- _TASK GOAL_:
Down to the final line, reproduce the entries that follow exactly.

- _RECORD EXCERPTS_:
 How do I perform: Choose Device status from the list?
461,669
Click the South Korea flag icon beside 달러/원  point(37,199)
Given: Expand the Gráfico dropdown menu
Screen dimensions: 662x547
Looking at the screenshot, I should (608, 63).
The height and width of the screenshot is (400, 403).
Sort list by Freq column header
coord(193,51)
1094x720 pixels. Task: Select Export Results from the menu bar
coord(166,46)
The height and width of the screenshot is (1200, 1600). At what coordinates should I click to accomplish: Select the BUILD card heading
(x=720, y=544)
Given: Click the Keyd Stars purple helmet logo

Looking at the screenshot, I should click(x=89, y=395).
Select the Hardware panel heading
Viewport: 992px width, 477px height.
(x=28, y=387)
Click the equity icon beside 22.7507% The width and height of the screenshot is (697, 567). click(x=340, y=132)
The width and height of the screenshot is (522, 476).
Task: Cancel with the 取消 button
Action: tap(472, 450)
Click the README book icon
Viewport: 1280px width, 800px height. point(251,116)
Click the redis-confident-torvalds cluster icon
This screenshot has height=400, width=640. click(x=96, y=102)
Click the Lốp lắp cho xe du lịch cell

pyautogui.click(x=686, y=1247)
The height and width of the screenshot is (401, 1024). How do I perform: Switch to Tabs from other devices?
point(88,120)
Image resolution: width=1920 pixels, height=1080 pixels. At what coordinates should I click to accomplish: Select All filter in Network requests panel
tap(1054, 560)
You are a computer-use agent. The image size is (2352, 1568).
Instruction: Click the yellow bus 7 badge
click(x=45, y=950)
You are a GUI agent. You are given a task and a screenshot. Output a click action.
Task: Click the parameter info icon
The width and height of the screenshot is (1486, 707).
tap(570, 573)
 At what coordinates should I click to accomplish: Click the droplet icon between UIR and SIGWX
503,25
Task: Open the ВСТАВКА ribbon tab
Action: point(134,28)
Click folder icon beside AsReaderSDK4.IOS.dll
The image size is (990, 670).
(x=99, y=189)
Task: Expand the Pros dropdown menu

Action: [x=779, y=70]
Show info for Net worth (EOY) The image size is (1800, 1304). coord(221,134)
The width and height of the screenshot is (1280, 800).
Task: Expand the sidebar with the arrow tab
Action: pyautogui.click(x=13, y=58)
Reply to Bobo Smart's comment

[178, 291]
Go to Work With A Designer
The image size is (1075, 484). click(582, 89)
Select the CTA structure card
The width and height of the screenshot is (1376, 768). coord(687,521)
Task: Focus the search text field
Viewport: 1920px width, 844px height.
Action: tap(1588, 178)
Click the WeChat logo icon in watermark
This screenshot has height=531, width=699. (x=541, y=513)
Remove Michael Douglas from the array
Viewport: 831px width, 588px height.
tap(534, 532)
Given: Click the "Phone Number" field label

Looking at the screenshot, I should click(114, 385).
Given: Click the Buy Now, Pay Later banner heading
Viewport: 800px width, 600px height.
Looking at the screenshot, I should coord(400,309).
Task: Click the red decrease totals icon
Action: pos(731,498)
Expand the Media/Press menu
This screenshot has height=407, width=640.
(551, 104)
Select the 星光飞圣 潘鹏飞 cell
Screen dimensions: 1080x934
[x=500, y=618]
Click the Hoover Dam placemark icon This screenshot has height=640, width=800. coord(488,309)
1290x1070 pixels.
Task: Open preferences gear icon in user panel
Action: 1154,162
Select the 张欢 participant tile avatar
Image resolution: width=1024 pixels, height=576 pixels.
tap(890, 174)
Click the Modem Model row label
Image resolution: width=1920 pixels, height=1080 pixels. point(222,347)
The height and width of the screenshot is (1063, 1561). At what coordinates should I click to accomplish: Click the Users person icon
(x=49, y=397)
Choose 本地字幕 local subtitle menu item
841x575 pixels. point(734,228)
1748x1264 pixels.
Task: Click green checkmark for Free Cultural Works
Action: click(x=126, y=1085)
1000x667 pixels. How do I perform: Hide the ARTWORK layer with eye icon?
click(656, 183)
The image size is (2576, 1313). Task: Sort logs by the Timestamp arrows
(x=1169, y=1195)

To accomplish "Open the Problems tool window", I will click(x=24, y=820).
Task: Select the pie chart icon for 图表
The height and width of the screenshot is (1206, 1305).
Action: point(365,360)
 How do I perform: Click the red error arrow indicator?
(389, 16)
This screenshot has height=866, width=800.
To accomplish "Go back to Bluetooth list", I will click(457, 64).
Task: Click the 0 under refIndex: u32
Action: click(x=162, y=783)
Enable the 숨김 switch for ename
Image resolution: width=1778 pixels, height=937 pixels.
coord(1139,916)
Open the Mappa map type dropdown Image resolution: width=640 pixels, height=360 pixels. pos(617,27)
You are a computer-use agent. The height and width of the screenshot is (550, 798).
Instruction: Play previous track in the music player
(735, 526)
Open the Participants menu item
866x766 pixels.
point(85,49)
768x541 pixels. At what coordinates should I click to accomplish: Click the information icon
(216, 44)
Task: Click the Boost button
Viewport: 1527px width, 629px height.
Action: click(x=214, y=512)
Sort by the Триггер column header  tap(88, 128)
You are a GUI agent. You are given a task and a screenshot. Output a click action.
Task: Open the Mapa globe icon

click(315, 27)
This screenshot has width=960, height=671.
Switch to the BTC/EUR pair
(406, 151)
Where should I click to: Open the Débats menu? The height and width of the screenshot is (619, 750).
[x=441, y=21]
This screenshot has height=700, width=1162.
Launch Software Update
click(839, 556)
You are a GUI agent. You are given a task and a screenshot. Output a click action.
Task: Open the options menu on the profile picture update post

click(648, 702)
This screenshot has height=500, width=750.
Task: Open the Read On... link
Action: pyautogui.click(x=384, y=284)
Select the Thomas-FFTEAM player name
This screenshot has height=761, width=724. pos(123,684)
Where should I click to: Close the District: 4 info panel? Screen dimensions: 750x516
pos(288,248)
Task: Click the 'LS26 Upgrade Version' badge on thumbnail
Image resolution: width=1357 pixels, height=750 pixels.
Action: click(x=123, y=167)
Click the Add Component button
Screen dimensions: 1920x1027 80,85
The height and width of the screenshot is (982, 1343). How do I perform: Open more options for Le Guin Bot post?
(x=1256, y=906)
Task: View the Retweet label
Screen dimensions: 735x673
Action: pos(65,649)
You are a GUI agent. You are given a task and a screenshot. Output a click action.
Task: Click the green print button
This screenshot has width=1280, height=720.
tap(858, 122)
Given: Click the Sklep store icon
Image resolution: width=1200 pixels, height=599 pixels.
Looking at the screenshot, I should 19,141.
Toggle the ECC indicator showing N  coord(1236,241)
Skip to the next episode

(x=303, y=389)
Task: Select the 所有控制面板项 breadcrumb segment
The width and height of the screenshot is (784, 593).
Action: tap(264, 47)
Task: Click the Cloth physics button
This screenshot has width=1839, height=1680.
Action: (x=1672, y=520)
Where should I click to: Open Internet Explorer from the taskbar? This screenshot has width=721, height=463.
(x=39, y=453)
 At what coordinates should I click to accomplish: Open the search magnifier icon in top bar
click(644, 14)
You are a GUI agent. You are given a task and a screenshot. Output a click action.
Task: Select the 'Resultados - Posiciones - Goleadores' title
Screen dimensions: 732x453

- _RESULT OF THE EXERCISE_:
 How do I perform: Choose Device status from the list?
461,669
Click the South Korea flag icon beside 달러/원  point(37,199)
Given: Expand the Gráfico dropdown menu
Screen dimensions: 662x547
Looking at the screenshot, I should (608, 63).
The height and width of the screenshot is (400, 403).
Sort list by Freq column header
coord(193,51)
1094x720 pixels. Task: Select Export Results from the menu bar
coord(166,46)
The height and width of the screenshot is (1200, 1600). At what coordinates should I click to accomplish: Select the BUILD card heading
(x=720, y=544)
Given: Click the Keyd Stars purple helmet logo

Looking at the screenshot, I should click(x=89, y=395).
Select the Hardware panel heading
Viewport: 992px width, 477px height.
(x=28, y=387)
Click the equity icon beside 22.7507% The width and height of the screenshot is (697, 567). click(x=340, y=132)
The width and height of the screenshot is (522, 476).
Task: Cancel with the 取消 button
Action: tap(472, 450)
Click the README book icon
Viewport: 1280px width, 800px height. point(251,116)
Click the redis-confident-torvalds cluster icon
This screenshot has height=400, width=640. click(x=96, y=102)
Click the Lốp lắp cho xe du lịch cell

pyautogui.click(x=686, y=1247)
The height and width of the screenshot is (401, 1024). How do I perform: Switch to Tabs from other devices?
point(88,120)
Image resolution: width=1920 pixels, height=1080 pixels. At what coordinates should I click to accomplish: Select All filter in Network requests panel
tap(1054, 560)
You are a computer-use agent. The image size is (2352, 1568).
Instruction: Click the yellow bus 7 badge
click(x=45, y=950)
You are a GUI agent. You are given a task and a screenshot. Output a click action.
Task: Click the parameter info icon
The width and height of the screenshot is (1486, 707).
tap(570, 573)
 At what coordinates should I click to accomplish: Click the droplet icon between UIR and SIGWX
503,25
Task: Open the ВСТАВКА ribbon tab
Action: point(134,28)
Click folder icon beside AsReaderSDK4.IOS.dll
The image size is (990, 670).
(x=99, y=189)
Task: Expand the Pros dropdown menu

Action: [x=779, y=70]
Show info for Net worth (EOY) The image size is (1800, 1304). coord(221,134)
The width and height of the screenshot is (1280, 800).
Task: Expand the sidebar with the arrow tab
Action: pyautogui.click(x=13, y=58)
Reply to Bobo Smart's comment

[178, 291]
Go to Work With A Designer
The image size is (1075, 484). click(582, 89)
Select the CTA structure card
The width and height of the screenshot is (1376, 768). coord(687,521)
Task: Focus the search text field
Viewport: 1920px width, 844px height.
Action: tap(1588, 178)
Click the WeChat logo icon in watermark
This screenshot has height=531, width=699. (x=541, y=513)
Remove Michael Douglas from the array
Viewport: 831px width, 588px height.
tap(534, 532)
Given: Click the "Phone Number" field label

Looking at the screenshot, I should click(114, 385).
Given: Click the Buy Now, Pay Later banner heading
Viewport: 800px width, 600px height.
Looking at the screenshot, I should coord(400,309).
Task: Click the red decrease totals icon
Action: pos(731,498)
Expand the Media/Press menu
This screenshot has height=407, width=640.
(551, 104)
Select the 星光飞圣 潘鹏飞 cell
Screen dimensions: 1080x934
[x=500, y=618]
Click the Hoover Dam placemark icon This screenshot has height=640, width=800. coord(488,309)
1290x1070 pixels.
Task: Open preferences gear icon in user panel
Action: 1154,162
Select the 张欢 participant tile avatar
Image resolution: width=1024 pixels, height=576 pixels.
tap(890, 174)
Click the Modem Model row label
Image resolution: width=1920 pixels, height=1080 pixels. point(222,347)
The height and width of the screenshot is (1063, 1561). At what coordinates should I click to accomplish: Click the Users person icon
(x=49, y=397)
Choose 本地字幕 local subtitle menu item
841x575 pixels. point(734,228)
1748x1264 pixels.
Task: Click green checkmark for Free Cultural Works
Action: click(x=126, y=1085)
1000x667 pixels. How do I perform: Hide the ARTWORK layer with eye icon?
click(656, 183)
The image size is (2576, 1313). Task: Sort logs by the Timestamp arrows
(x=1169, y=1195)

To accomplish "Open the Problems tool window", I will click(x=24, y=820).
Task: Select the pie chart icon for 图表
The height and width of the screenshot is (1206, 1305).
Action: point(365,360)
 How do I perform: Click the red error arrow indicator?
(389, 16)
This screenshot has height=866, width=800.
To accomplish "Go back to Bluetooth list", I will click(457, 64).
Task: Click the 0 under refIndex: u32
Action: click(x=162, y=783)
Enable the 숨김 switch for ename
Image resolution: width=1778 pixels, height=937 pixels.
coord(1139,916)
Open the Mappa map type dropdown Image resolution: width=640 pixels, height=360 pixels. pos(617,27)
You are a computer-use agent. The height and width of the screenshot is (550, 798).
Instruction: Play previous track in the music player
(735, 526)
Open the Participants menu item
866x766 pixels.
point(85,49)
768x541 pixels. At what coordinates should I click to accomplish: Click the information icon
(216, 44)
Task: Click the Boost button
Viewport: 1527px width, 629px height.
Action: click(x=214, y=512)
Sort by the Триггер column header  tap(88, 128)
You are a GUI agent. You are given a task and a screenshot. Output a click action.
Task: Open the Mapa globe icon

click(315, 27)
This screenshot has width=960, height=671.
Switch to the BTC/EUR pair
(406, 151)
Where should I click to: Open the Débats menu? The height and width of the screenshot is (619, 750).
[x=441, y=21]
This screenshot has height=700, width=1162.
Launch Software Update
click(839, 556)
You are a GUI agent. You are given a task and a screenshot. Output a click action.
Task: Open the options menu on the profile picture update post

click(648, 702)
This screenshot has height=500, width=750.
Task: Open the Read On... link
Action: pyautogui.click(x=384, y=284)
Select the Thomas-FFTEAM player name
This screenshot has height=761, width=724. pos(123,684)
Where should I click to: Close the District: 4 info panel? Screen dimensions: 750x516
pos(288,248)
Task: Click the 'LS26 Upgrade Version' badge on thumbnail
Image resolution: width=1357 pixels, height=750 pixels.
Action: click(x=123, y=167)
Click the Add Component button
Screen dimensions: 1920x1027 80,85
The height and width of the screenshot is (982, 1343). How do I perform: Open more options for Le Guin Bot post?
(x=1256, y=906)
Task: View the Retweet label
Screen dimensions: 735x673
Action: pos(65,649)
You are a GUI agent. You are given a task and a screenshot. Output a click action.
Task: Click the green print button
This screenshot has width=1280, height=720.
tap(858, 122)
Given: Click the Sklep store icon
Image resolution: width=1200 pixels, height=599 pixels.
Looking at the screenshot, I should 19,141.
Toggle the ECC indicator showing N  coord(1236,241)
Skip to the next episode

(x=303, y=389)
Task: Select the 所有控制面板项 breadcrumb segment
The width and height of the screenshot is (784, 593).
Action: tap(264, 47)
Task: Click the Cloth physics button
This screenshot has width=1839, height=1680.
Action: (x=1672, y=520)
Where should I click to: Open Internet Explorer from the taskbar? This screenshot has width=721, height=463.
(x=39, y=453)
 At what coordinates should I click to accomplish: Open the search magnifier icon in top bar
click(644, 14)
You are a GUI agent. You are given a task and a screenshot. Output a click action.
Task: Select the 'Resultados - Posiciones - Goleadores' title
Screen dimensions: 732x453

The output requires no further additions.